Perfect timing: Stay tuned for an upcoming podcast on Dynamic Reteaming w Heidi Helfand!

Sneak preview:

  • Our discussion challenges the notion that we need to keep our software develop teams “the same” in order to be successful.
  • And instead, as agilists and coaches our goal should be helping teams to self-reflect and shift from working in silos to working as cohesive and perhaps non-persistent teams.
  • In short, to help them dynamically reteam, of their own volition, when there’s value and wisdom to be gained by doing so.

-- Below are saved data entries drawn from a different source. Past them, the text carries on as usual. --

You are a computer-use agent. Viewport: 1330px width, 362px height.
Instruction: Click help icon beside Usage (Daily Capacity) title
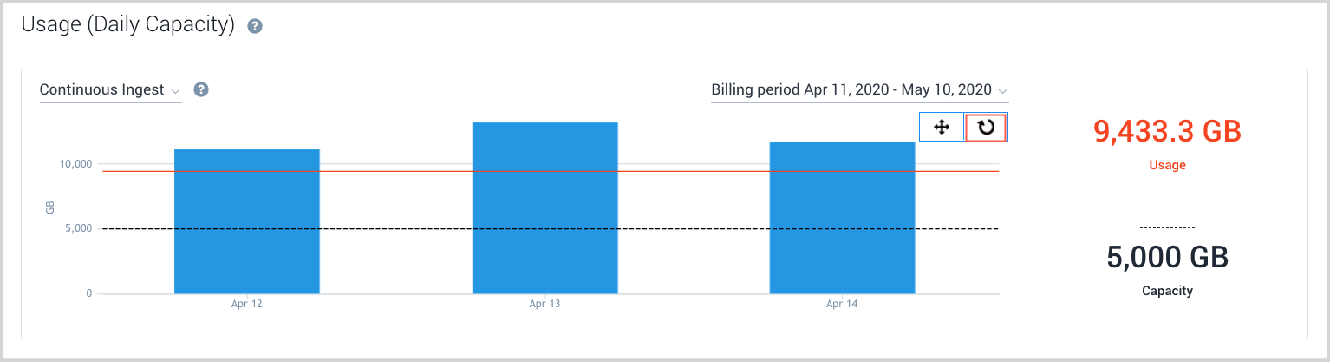point(255,26)
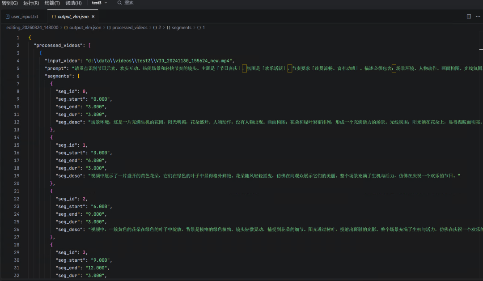
Task: Click the minimap scrollbar at right edge
Action: click(481, 48)
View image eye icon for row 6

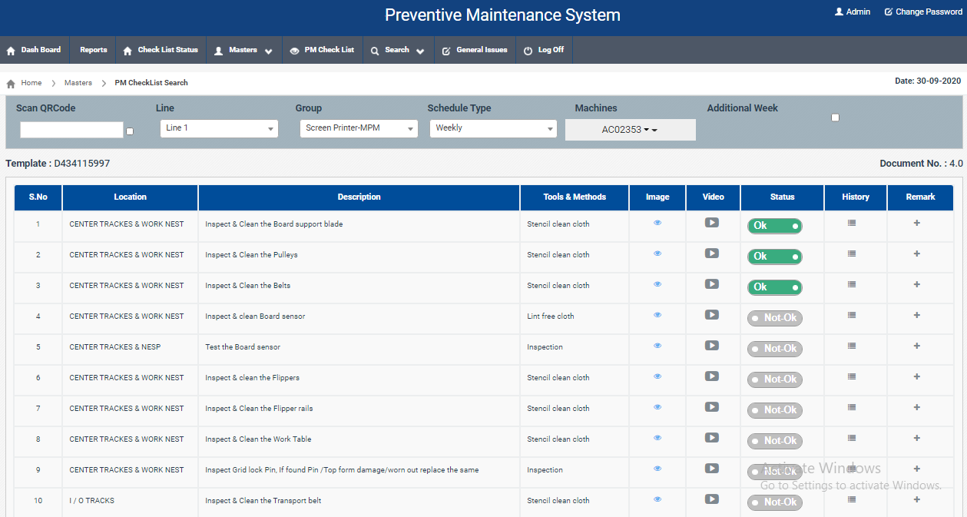pos(657,376)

Heidi Helfand - Dynamic Reteaming


That sounds like fun!.


Another way I like to think about the question of “to estimate or not to estimate” is what is the opportunity cost of the effort spent estimating. In other words, what else could you do with the time you spend estimating?

You could use that time to estimate the value to help prioritize the team’s work.

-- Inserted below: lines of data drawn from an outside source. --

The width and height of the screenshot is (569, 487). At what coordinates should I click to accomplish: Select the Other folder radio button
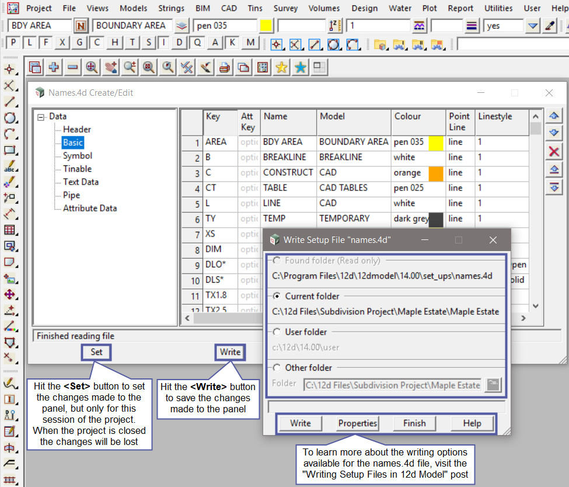tap(277, 368)
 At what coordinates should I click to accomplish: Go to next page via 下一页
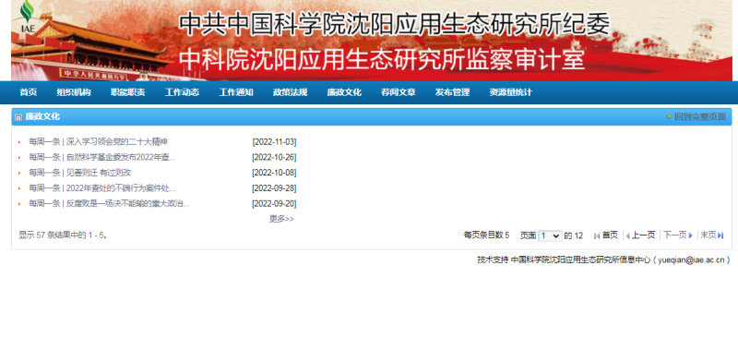(675, 235)
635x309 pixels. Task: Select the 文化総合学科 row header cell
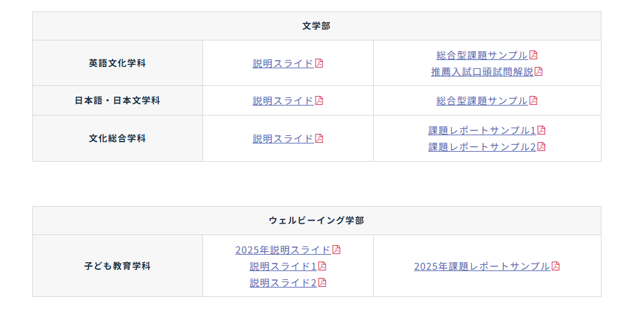(118, 138)
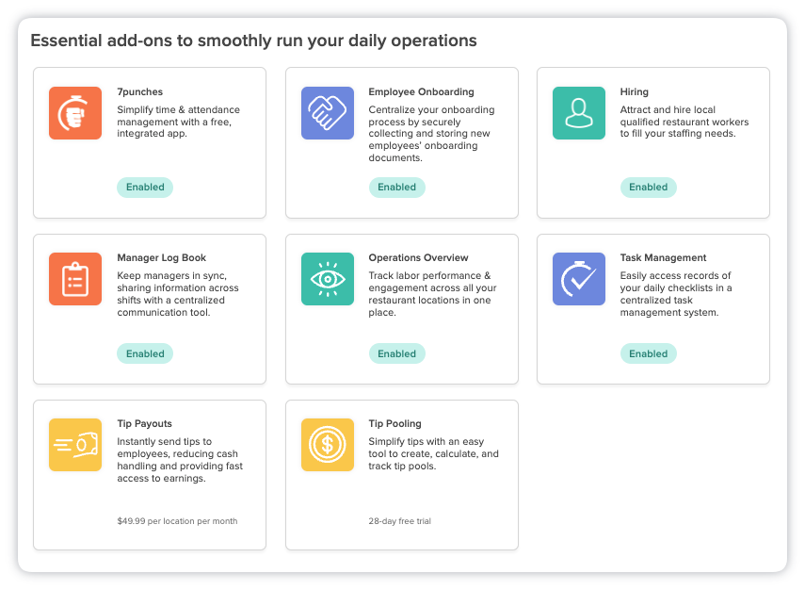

You could use that time to identify 2-3x divergent ways of approaching the same problem, finding approaches that are cheaper or that can be tried if the first approach doesn’t work.

That said, it is important for work to be roughly similar in size to abandon estimates, which takes time as a team gets familiar with each other. And it’s still important for team members to have a way to identify work that is too big, too ambiguous, etc - perhaps a hand signal that any team member can quickly throw - similar to planning poker. Therefore, for a new team, estimating might make a lot of sense. As the team matures, abandoning estimates may also make a lot of sense, using that time for more valuable things.

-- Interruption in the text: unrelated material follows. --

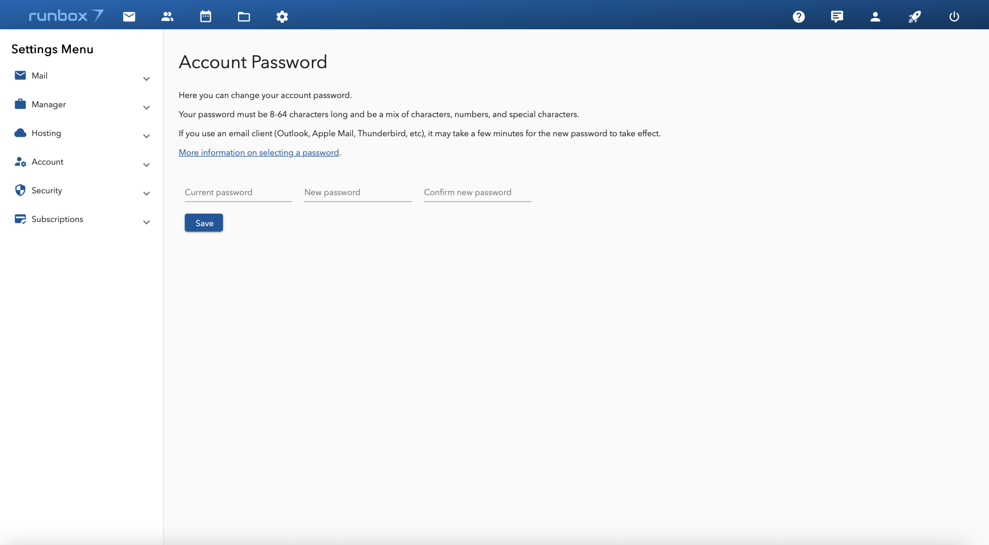
Task: Select Account in Settings Menu
Action: [48, 162]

There’s a quick read about creating multiple user stories for each experiment at Interesting way of thinking to generate more approaches and make room for failure / pivoting.


This is very similar as to what we are doing as trying to move away from time estimation. We use also 1, 3, 5 but also 8. The point basically translate directly to complexity as simple, medium, complex and finally highly conplex. I like to have the possibility to Give an 8 as they have been actually a really good discussion opener for us. It often end up telling that either the story is too big or the story is not clear.


We use a question mark for the same purpose as your eight. It is too big/complex it gets split again or marked as not ready. It works for us.


Can honestly say that we are nor guite there yet. The team still finds it at times hard to break them down and want to take the stories to the sprint even when they know that they might not be able to complete them. But this a learning process and we will get there :nerd_face:


I’m curious, @Erah_13

How visible is the “not completing them” part?
E.g, end of iteration tracking over time of: Committed vs delivered…
In sprint Burndowns…

Does the team care about incomplete stories?
Are there many? (i.e, lots started, little finished, or many finished, and only one not finsihed…)
Do they need better / more story splitting tools in their kit?
Are they able to say “No” to the product owners?


This is a struggle. I know we have difficulties with it. Part of the problem is the visibility.

It is hard to fix that which isn’t visible. “Completed” jobs mean little if defects arise from them for example. I’m working atm to configure Jira to capture transition points and dates so that we can exposes flow metrics to the team and things like planned/unplanned work.

I feel visibility and transparency is the key. It takes some work, but ultimately I feel the team will benefit.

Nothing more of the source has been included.